The media added that "the government keeps its eye on the objective condition of the nation in the interest of the nation and the people. The tax exemption for the seven types of goods is a welcoming news for the public".

The government's latest measure dealing with tax is a follow-up of its tax cut from 8 percent to 5 percent since July 1 at a time when depreciation of the value of U.S. dollar occurred, causing loss with exporters.

The media pointed out that foreign exchange rate is not stable in Myanmar at present and the export is declining, resulting in that local demand is on the decrease bringing about negative impact on productivity and the nation's economy to a certain degree as well as on the business of national entrepreneurs.
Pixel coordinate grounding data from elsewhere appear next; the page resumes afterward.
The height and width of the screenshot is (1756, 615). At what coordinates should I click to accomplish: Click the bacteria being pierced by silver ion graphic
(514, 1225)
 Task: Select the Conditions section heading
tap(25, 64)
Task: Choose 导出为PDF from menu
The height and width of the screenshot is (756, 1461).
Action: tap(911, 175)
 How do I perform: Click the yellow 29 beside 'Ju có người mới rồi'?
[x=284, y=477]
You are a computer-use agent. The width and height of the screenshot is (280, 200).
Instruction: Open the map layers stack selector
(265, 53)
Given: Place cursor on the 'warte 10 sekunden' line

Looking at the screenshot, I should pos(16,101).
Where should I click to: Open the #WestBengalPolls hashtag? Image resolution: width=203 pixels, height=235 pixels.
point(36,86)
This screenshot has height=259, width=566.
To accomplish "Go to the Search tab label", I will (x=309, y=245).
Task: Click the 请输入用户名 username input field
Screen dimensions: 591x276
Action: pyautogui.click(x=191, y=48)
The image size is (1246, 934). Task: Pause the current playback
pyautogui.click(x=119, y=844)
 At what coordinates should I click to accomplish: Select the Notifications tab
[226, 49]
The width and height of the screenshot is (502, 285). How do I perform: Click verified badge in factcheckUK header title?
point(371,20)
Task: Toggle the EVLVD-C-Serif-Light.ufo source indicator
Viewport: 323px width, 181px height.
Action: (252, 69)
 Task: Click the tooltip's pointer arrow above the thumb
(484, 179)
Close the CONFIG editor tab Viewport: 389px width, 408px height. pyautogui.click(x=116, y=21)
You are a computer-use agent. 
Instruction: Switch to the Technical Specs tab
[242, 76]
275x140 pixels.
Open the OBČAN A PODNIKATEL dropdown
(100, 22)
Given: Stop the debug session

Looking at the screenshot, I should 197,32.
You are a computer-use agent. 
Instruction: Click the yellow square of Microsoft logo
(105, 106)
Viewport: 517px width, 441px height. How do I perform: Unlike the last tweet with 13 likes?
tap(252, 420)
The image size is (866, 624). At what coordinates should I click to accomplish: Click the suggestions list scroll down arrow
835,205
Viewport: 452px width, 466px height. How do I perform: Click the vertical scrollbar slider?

Despite the rise of Myanmar's foreign trade to 15 billion U.S. dollars in the fiscal year 2010-11 from 11.8 billion dollars in 2009-10, the country's agricultural export dropped year on year to 900,000 tons in 2010-11 from 1.3 million tons in 2009-10 and from 1.5 million tons in 2008-09.

Likewise, Myanmar's rice export also fell sharply to 500,000 tons in 2010-11 from 900,000 tons in 2009-10.

The decline was partly attributed to the depreciation of the U. S. dollar since the middle of 2010, which has also slashed exporters' earnings.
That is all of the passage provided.